So…Yup. Not a Whole Lot There. What Wasn’t There Was Pretty Telling, Though.


By Persephone

After so many weeks of waiting and speculation and intrigue, James Comey finally provided his testimony in front of the Senate this morning.  It was probably the largest viewership the Senate’s ever had, not that this would take much.  Anyway, the hype was crazy.

To be honest, the only way Comey could have lived up to the high expectations attached to his testimony were if he either claimed Trump was secretly an alien from a neighboring galaxy or if he’d revealed that President Cheeto and Vladimir Putin had been twin brothers all along.

In other words, it wasn’t gonna’ happen.  This didn’t stop the media from counting down to the last minute, though, nor did it discourage bars in Washington, D.C. from offering a free round of drinks every time Trump tweeted during the testimony.  (Trump was surprisingly silent…something tells me his staff confiscated his phone for the day.  Translation: hundreds of disappointed Americans had to watch this testimony sober.)

Even so, there were a few interesting moments in the testimony.  First of all, Comey’s memos were constantly referred to.  Trump and Comey had nine one-on-one meetings over the last several months–an unusually large number considering Comey only met with Obama twice–and Comey started writing down everything about them from the very first.  As I’ve mentioned before, the memos really don’t read all that official-like.  They have a touch of romance novel and mainstream thriller about them.  It makes them a more interesting read, but I find Comey’s responses…dramatic, to say the least.

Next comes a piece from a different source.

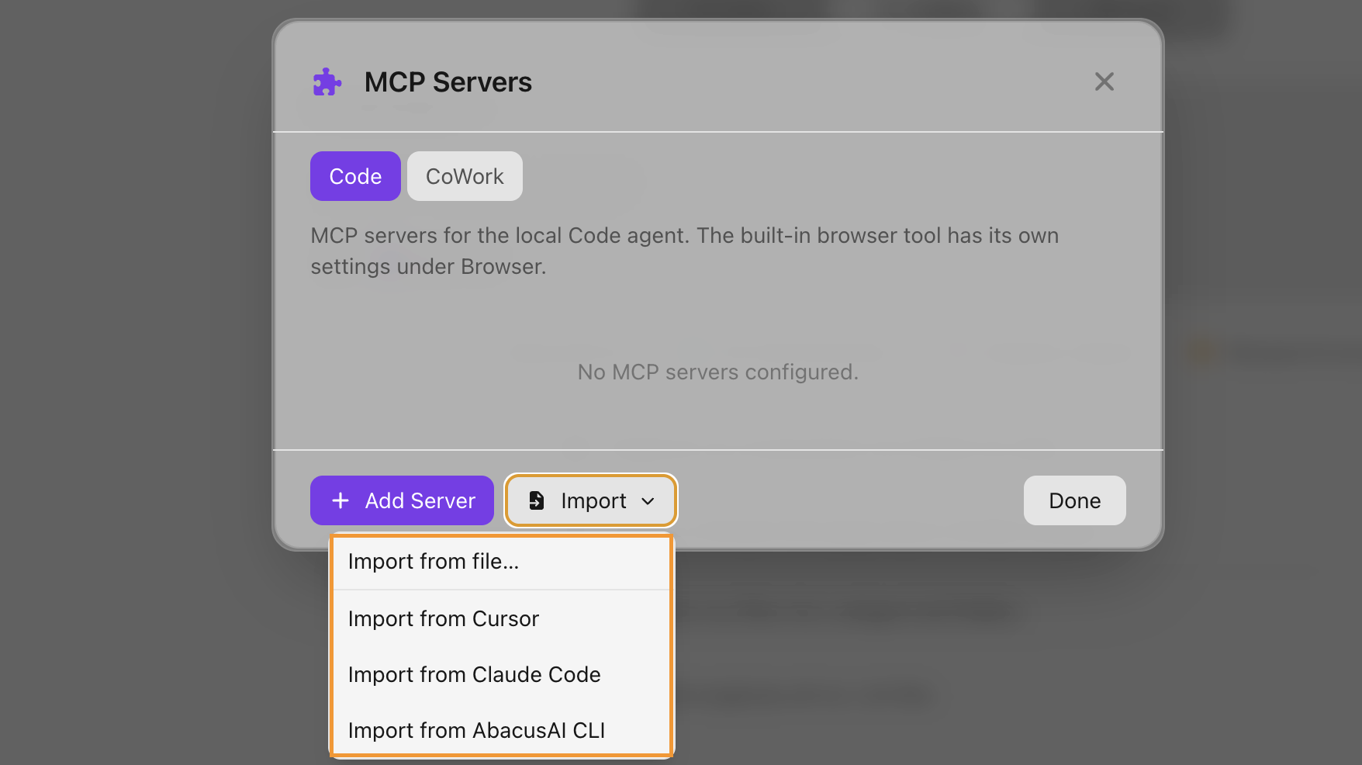Click the purple puzzle piece MCP icon
The image size is (1362, 765).
(x=327, y=82)

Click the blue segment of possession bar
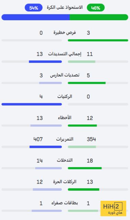pyautogui.click(x=36, y=17)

Anyway, the Senators found it weird that Comey wrote up each meeting in such detail, even asking at one point if he did that for anyone else.  It turns out only Trump possesses that level of unorthodox creepiness that inspires the people near him to write everything he says down.  Not even Jeff Sessions can compete.

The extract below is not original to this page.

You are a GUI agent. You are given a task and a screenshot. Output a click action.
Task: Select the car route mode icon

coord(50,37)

Secondly: there was an awful lot that Comey wouldn’t admit.  He wouldn’t say if Trump had colluded with the Russians to get elected.  He wouldn’t explain what was hinky about Jeff Sessions’ recusal in open session.  He wouldn’t talk about the Steele Dossier (the famous “golden shower” document). Jared Kushner’s back communication channels with Russia also received no further discussion.  Comey’s go-to response was, “That’s not something I can answer in an open setting.”  There was just a lot that he wouldn’t say, and a lot of it had to do with Trump and his cabinet.  That, at least, was rather telling.

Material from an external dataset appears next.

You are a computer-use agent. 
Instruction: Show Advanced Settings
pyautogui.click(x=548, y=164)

Third: Comey is pissed about Russia.  American elections might be messed up in the first place, as our country is a rigmarole of contradictions and misinformation, but at least it’s our own damn mess.  When another country screws us around and molds our opinions, then he gets pissed.  You don’t mess with the U.S., as far as he’s concerned.  It was an interesting perspective.

Fourth: Comey has a thing for his wife.  Apparently, she’s more fun to hang out with than a psychotic president with an agenda and no political experience.  Who knew?

In the end, it was an interesting testimony, but we didn’t learn anything earth-shattering.  Anything genuinely juicy was saved for the closed session in the afternoon.  Now, that I would have paid good money to observe.

Oh, well.  Maybe James Comey will write all of that in a memo, too.